The function dwd takes as input two \(n \times p\) matrices X1 and X2 containing the points to be separated, as well as a penalty term C \(\geq 0\) penalizing the movement of a point on the wrong side of the hyperplane to the proper side, and returns the optimal solution using sqlp.

 data(Andwd)
 data(Apdwd)
 C <- 0.5

 out <- dwd(Apdwd,Andwd,penalty)

Max-kCut

Similar to the Max-Cut problem, the Max-kCut problem asks, given a graph \(\mathbf{G} = (\mathbf{V},\mathbf{E})\) and an integer \(k\), does a cut exist of at least size \(k\). For a given (weighted) adjacency matrix \(\mathbf{B}\) and integer \(k\), the Max-kCut problem is formulated as the following primal problem

\[\begin{array}{ll} \underset{\mathbf{X}}{\text{minimize}} & \langle \mathbf{C},~\mathbf{X} \rangle \\ \text{subject to} & \\ & \begin{array}{rl} diag(\mathbf{X}) &=~~\mathbf{1} \\ X_{ij} &\geq~~ 1/(k-1) \quad \forall~i \neq j\\ \mathbf{X} &\in ~~\mathcal{S}_{n} \end{array} \end{array}\]

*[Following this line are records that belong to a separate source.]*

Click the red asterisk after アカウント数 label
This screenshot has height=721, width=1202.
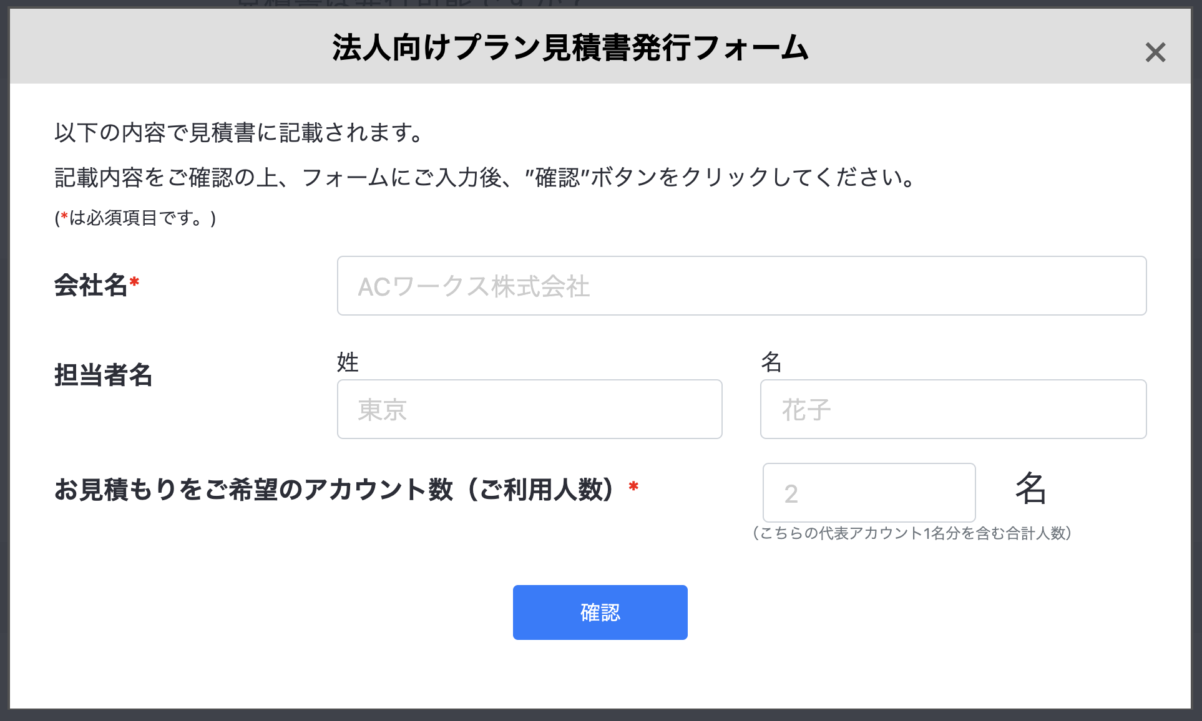pyautogui.click(x=633, y=488)
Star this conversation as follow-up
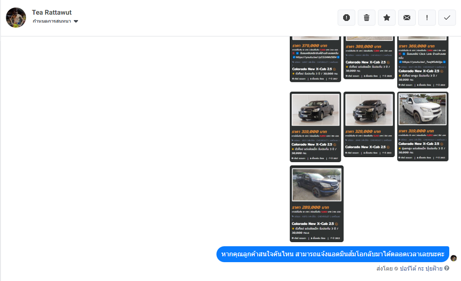This screenshot has width=461, height=281. coord(387,18)
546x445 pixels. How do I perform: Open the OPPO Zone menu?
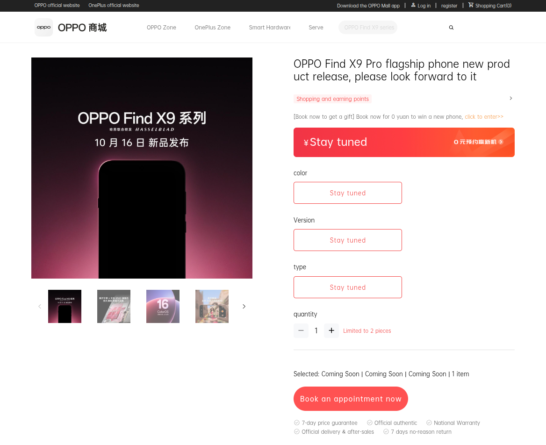(161, 28)
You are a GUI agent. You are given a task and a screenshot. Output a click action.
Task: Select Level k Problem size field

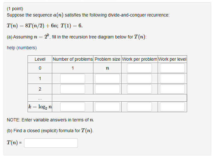pos(107,107)
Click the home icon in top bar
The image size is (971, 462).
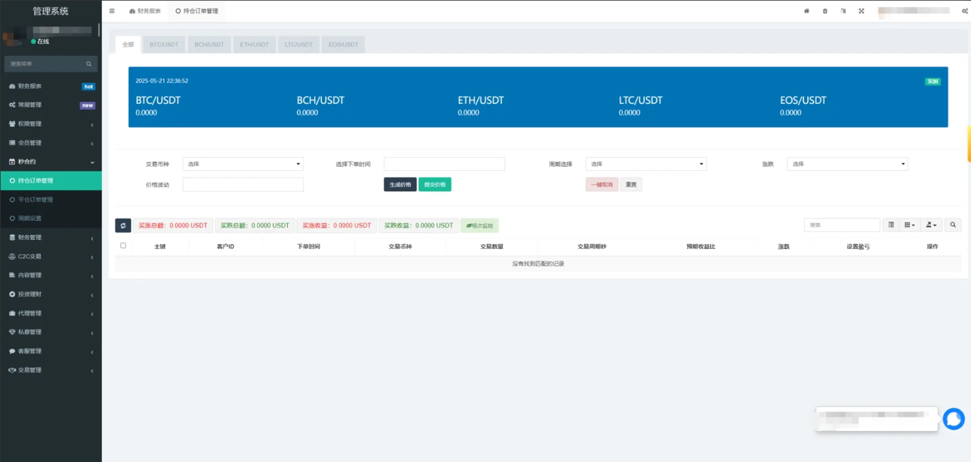tap(806, 11)
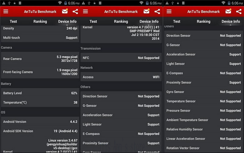Tap the Battery Level row
244x153 pixels.
click(40, 93)
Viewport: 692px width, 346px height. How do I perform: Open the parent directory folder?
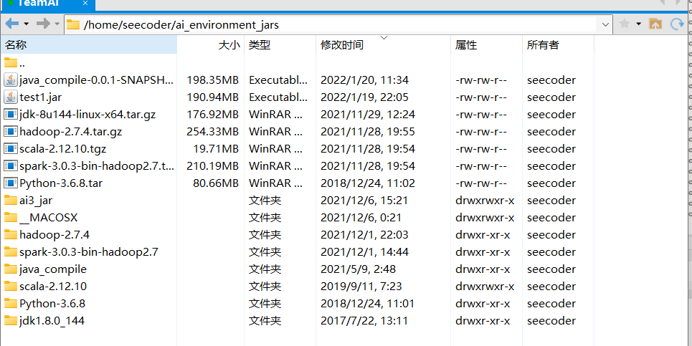pyautogui.click(x=14, y=63)
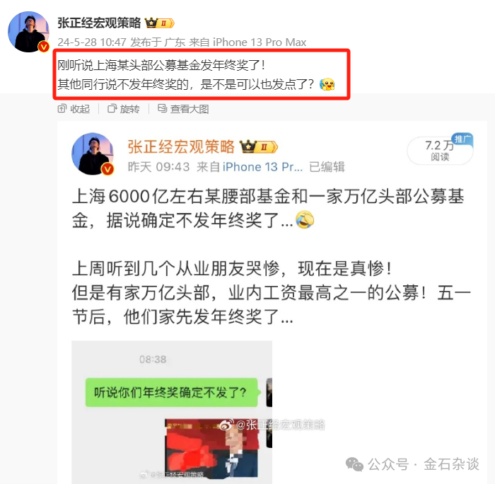Click the 旋转 rotate icon
The width and height of the screenshot is (495, 484).
pyautogui.click(x=112, y=109)
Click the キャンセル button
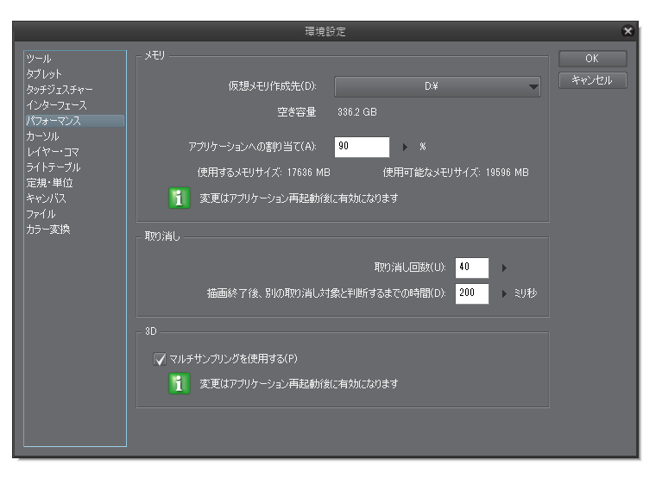The image size is (662, 485). [592, 80]
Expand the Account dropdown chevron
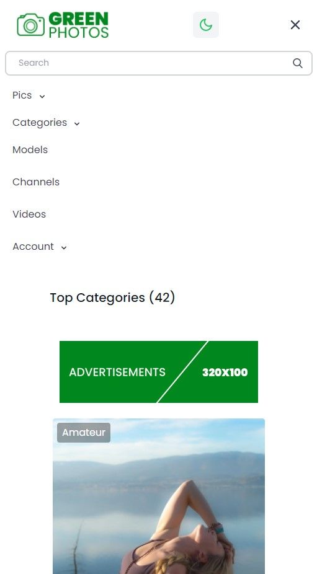This screenshot has height=574, width=317. pyautogui.click(x=64, y=248)
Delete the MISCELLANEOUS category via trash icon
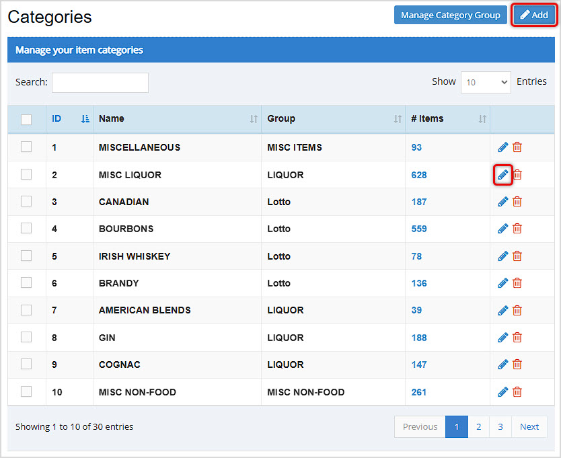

Here, \(\mathbf{C} = -(1-1/k)/2 * (diag(\mathbf{B}\mathbf{1})-\mathbf{B})\). The Max-kCut problem is slightly more complex than the Max-Cut problem due to the inequality constraint. In order to turn this into a standard SQLP, we must replace the inequality constraints with equality constraints, which we do by introducing a slack variable \(\mathbf{x}^{l}\), allowing the problem to be restated as

\[\begin{array}{ll} \underset{\mathbf{X}}{\text{minimize}} & \langle \mathbf{C},~\mathbf{X} \rangle \\ \text{subject to} & \\ & \begin{array}{rl} diag(\mathbf{X}) &=~~\mathbf{1} \\ X_{ij} - x^{l} &=~~ 1/(k-1) \quad \forall~i \neq j\\ \mathbf{X} &\in ~~\mathcal{S}^{n} \\ \mathbf{x}^{l} &\in ~~ \mathcal{L}^{n(n+1)/2} \end{array} \end{array}\]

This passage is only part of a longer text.